Submitted by Roanman on Tue, 05/01/2012 - 07:36

 

The funniest thing to me about the growing brewhaha over Google and now Apple's perfectly legal (and dare I say it? ... moral) by the letter application of our moronic tax code is the fact that their approach is so well known and by the way so pervasive, that not only does it have a name, "Double Irish With A Dutch Sandwich" it also has a Wikipedia page.

From Wikipedia.

As always click anywhere below for the entire article.

 

Double Irish arrangement

 

Overview

Typically, the company arranges for the rights to exploit intellectual property outside the United States to be owned by an offshore company. This is achieved by entering into a cost sharing agreement between the U.S. parent and the offshore company, in the terms of U.S. transfer pricing rules. The offshore company continues to receive all of the profits from exploitation of the rights outside the U.S., without paying U.S. tax on the profits unless and until they are remitted to the U.S.[2]
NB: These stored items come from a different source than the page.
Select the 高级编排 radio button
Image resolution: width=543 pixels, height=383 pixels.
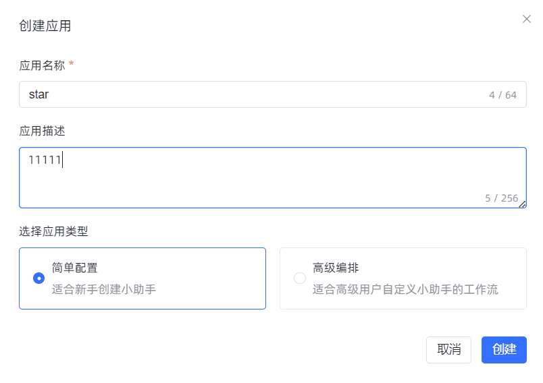[x=300, y=278]
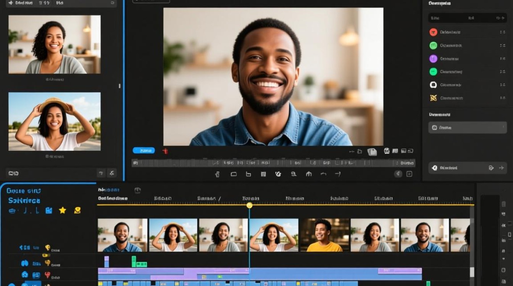Click the yellow X-shaped icon in right panel
This screenshot has height=286, width=513.
433,98
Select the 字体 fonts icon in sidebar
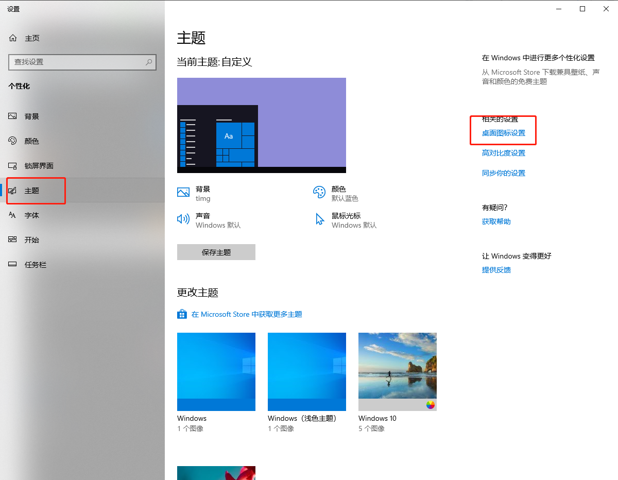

It is called "The Double Irish" because it requires two Irish companies to complete the structure. The first Irish company is the offshore company which owns the valuable non-U.S. rights. This company is tax resident in a tax haven, such as Bermuda or the Cayman Islands. Irish tax law provides that a company is tax resident where its central management and control is located, not where it is incorporated, so that it is possible for the first Irish company not to be tax resident in Ireland. The first Irish company licenses the rights to a second Irish company, which is tax resident in Ireland, in return for substantial royalties or other fees. The second Irish company receives income from exploitation of the asset in countries outside the U.S., but its taxable profits are low because the royalties or fees paid to the first Irish company are deductible expenses. The remaining profits are taxed at the Irish rate of 12.5%.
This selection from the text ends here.